Gegenüber der deutschen Zeitung «Bild» hat Sauber-CEO Monisha Kaltenborn Stellung zu den Spekulationen bezogen: «Natürlich sind das reizvolle Gedanken, und natürlich überlegt man, ob man einen siebenmaligen Weltmeister holen kann, wenn er auf dem Markt ist. Michael ist aber bisher nur für grosse Herstellerteams gefahren, mit denen wir uns nicht vergleichen können.» Bei einem Wechsel zu Sauber müsste Schumacher seine Forderungen zurückschrauben. Kaum vorstellbar, dass der Rennstall aus Hinwil dem Wahlschweizer ein Gehalt von 20 Millionen Euro bietet. Trotzdem: Mit dem Wechsel von Pérez hat Sauber seinen Leader verloren. Dass Schumacher – wenn er sich denn zurücknimmt – einem jungen Fahrer wie Kamui Kobayashi guttun würde, steht ausser Frage.

«Schumacher hätte im Sauber schon drei Rennen gewonnen»

Schumachers bestes Ergebnis seit seinem Comeback ist ein nicht gerade berauschender dritter Platz in Valencia.
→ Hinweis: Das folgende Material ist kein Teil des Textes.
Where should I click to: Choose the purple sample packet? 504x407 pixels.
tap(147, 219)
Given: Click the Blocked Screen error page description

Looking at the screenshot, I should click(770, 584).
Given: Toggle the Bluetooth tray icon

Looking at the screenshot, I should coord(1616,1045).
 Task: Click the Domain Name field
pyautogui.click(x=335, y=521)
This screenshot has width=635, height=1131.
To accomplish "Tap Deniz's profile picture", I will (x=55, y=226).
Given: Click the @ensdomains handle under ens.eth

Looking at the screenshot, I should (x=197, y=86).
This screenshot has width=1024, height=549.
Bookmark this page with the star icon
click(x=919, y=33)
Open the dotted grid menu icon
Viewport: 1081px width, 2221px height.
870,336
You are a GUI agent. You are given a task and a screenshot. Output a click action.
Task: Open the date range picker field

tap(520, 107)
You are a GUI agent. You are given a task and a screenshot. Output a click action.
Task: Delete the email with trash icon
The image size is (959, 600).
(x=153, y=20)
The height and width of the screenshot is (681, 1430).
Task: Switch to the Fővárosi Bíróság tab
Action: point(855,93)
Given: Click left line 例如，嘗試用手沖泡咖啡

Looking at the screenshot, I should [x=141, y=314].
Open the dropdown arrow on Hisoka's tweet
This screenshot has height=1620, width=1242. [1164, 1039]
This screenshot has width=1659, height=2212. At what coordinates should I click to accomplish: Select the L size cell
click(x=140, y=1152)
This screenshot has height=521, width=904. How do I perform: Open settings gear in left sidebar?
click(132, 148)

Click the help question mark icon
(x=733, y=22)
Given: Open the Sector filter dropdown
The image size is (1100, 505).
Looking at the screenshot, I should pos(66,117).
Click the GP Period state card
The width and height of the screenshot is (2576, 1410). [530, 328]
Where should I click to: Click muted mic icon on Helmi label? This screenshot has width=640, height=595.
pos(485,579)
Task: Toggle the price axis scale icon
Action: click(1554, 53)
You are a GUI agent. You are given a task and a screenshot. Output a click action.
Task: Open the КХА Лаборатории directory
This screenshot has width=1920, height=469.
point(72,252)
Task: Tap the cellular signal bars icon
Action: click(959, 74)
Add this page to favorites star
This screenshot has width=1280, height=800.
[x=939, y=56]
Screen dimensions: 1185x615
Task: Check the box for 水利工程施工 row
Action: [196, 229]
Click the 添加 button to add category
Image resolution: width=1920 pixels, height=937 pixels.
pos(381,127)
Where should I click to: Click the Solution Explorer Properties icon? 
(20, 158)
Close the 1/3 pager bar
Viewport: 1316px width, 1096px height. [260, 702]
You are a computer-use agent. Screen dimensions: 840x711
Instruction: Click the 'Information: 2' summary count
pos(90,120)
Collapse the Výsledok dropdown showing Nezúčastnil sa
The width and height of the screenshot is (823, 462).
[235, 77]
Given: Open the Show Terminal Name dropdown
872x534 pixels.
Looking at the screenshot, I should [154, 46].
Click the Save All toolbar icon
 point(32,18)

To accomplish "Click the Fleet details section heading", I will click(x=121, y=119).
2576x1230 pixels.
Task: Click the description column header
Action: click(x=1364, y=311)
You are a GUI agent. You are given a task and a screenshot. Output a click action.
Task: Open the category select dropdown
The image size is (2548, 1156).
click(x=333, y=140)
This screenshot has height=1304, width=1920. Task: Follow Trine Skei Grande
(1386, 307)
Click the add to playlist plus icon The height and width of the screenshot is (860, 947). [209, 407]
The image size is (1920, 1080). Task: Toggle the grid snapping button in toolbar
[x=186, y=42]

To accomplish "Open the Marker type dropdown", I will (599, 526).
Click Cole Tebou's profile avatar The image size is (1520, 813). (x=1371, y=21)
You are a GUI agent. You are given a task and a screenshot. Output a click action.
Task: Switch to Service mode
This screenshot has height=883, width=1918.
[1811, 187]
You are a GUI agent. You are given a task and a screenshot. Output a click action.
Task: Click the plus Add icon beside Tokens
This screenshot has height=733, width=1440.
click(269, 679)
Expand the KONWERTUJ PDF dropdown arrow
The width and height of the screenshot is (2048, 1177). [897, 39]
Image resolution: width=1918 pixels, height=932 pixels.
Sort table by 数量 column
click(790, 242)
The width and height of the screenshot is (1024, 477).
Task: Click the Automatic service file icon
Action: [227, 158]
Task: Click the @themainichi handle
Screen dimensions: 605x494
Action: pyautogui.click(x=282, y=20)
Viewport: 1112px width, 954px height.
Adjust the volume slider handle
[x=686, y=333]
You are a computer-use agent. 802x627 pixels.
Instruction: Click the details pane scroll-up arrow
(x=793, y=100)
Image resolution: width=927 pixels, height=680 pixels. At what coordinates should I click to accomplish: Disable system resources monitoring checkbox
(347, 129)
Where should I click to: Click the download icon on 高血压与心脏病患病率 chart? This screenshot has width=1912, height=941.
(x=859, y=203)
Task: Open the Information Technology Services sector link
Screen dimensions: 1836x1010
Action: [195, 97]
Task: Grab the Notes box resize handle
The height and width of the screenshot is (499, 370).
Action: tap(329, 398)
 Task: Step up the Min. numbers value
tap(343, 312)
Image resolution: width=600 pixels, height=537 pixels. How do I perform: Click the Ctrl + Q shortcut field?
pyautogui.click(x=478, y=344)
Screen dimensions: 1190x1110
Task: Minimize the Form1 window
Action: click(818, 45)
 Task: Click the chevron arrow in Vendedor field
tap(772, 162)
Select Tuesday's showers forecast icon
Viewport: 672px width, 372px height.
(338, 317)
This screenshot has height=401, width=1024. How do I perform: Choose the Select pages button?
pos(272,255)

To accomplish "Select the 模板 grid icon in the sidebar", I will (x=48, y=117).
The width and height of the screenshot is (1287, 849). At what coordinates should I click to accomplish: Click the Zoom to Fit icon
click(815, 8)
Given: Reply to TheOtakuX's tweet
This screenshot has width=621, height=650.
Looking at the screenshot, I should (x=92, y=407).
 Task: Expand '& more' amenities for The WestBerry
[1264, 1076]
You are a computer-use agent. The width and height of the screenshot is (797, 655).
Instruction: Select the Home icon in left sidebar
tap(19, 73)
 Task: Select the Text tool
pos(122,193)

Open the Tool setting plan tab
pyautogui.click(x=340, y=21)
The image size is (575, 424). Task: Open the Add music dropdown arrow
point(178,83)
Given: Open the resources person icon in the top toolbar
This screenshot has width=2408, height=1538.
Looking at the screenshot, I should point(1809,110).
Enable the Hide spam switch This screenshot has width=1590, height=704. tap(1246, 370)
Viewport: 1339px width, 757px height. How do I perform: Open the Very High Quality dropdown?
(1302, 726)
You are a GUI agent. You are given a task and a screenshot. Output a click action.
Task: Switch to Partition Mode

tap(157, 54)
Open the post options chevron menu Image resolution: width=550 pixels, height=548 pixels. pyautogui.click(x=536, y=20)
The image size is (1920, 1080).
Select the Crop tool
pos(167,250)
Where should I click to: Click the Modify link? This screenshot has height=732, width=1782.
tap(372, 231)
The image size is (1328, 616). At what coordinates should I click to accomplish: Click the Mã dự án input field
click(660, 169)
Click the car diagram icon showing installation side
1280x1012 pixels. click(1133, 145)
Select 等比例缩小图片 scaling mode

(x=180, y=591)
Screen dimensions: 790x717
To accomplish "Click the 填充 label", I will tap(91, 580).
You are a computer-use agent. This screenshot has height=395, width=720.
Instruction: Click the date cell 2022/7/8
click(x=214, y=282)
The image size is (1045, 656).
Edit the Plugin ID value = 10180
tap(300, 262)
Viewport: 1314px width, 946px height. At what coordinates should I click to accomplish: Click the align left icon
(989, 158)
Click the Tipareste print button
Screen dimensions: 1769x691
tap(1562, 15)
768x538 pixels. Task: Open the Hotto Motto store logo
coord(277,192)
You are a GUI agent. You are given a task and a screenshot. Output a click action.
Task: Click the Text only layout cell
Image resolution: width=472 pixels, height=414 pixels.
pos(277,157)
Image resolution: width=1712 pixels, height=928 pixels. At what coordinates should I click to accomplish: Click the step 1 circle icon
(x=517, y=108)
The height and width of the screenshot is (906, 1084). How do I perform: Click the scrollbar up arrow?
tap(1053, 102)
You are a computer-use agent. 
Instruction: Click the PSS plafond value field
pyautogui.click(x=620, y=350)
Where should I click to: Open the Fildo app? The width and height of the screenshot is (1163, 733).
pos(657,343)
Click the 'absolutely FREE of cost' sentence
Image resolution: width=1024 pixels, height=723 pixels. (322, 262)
Das sieht sein Konkurrent Fernando Alonso indes nicht als Problem. Der Spanier sagt sogar: «Schumacher hätte im Sauber schon drei Rennen gewonnen.» Auch der ehemalige Formel-1-Fahrer Niki Lauda glaubt trotz der anhaltenden Diskussionen über Schumachers Alter daran, dass der Deutsche in der Formel 1 noch mitfahren könnte: «Er ist nicht am Alter, sondern am Auto gescheitert, das zu keinem Zeitpunkt konkurrenzfähig war.»